§ **Written task**:
Quote the items from the line with "Given: Click the Titel input field" to the line with "click(1025, 93)", keeping every line unchanged and including both ends.

[START OF Records shown]

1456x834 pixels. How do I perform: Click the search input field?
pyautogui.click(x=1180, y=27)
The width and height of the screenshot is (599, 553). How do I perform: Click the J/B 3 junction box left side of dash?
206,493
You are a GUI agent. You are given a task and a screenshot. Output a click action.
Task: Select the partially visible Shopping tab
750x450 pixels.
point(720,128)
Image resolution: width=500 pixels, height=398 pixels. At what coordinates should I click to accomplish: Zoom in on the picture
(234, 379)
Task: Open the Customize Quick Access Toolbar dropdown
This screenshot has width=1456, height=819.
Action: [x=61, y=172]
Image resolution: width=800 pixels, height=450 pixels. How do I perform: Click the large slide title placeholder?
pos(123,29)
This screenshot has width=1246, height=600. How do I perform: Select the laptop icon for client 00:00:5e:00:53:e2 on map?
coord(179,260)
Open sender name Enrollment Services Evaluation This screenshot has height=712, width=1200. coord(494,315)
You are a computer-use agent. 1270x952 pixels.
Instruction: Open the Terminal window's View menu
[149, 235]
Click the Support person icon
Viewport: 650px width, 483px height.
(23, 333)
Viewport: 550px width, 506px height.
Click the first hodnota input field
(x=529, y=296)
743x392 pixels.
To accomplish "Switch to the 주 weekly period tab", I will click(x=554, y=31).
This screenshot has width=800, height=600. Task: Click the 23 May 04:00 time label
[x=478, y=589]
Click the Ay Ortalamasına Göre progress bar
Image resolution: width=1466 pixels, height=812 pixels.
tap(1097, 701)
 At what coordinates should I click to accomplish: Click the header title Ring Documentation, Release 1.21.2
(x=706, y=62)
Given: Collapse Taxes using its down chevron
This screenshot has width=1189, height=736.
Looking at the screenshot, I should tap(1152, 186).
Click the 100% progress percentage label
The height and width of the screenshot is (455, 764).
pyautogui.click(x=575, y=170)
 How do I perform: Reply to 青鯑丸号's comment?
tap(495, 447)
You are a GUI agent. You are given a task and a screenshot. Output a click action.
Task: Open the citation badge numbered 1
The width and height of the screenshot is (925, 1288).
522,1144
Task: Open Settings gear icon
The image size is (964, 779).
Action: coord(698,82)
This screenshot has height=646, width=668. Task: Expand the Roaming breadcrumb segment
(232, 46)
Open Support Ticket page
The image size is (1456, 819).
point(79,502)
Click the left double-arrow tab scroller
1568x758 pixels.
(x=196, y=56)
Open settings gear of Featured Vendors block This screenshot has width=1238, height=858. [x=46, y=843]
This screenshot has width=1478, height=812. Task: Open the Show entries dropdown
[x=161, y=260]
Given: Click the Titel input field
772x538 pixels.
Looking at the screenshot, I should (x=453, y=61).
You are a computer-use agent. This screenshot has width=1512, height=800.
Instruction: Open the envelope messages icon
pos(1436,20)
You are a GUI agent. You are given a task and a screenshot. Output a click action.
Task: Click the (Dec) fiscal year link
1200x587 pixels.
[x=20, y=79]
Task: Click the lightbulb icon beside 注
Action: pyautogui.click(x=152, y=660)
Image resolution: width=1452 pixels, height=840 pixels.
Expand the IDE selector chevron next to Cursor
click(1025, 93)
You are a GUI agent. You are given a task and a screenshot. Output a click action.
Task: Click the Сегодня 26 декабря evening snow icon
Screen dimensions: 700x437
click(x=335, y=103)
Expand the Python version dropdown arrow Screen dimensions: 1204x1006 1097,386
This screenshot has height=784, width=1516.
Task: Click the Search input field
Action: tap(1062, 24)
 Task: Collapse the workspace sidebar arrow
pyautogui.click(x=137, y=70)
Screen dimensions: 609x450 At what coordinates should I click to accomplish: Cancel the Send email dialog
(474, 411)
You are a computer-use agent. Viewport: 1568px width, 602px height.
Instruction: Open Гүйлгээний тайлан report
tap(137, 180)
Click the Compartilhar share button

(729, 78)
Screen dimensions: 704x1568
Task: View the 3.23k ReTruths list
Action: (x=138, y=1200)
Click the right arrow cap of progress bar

[END OF Records shown]

§ **Output below**:
Given: Click the Titel input field
772x538 pixels.
Looking at the screenshot, I should (x=453, y=61).
You are a computer-use agent. This screenshot has width=1512, height=800.
Instruction: Open the envelope messages icon
pos(1436,20)
You are a GUI agent. You are given a task and a screenshot. Output a click action.
Task: Click the (Dec) fiscal year link
1200x587 pixels.
[x=20, y=79]
Task: Click the lightbulb icon beside 注
Action: pyautogui.click(x=152, y=660)
Image resolution: width=1452 pixels, height=840 pixels.
Expand the IDE selector chevron next to Cursor
click(1025, 93)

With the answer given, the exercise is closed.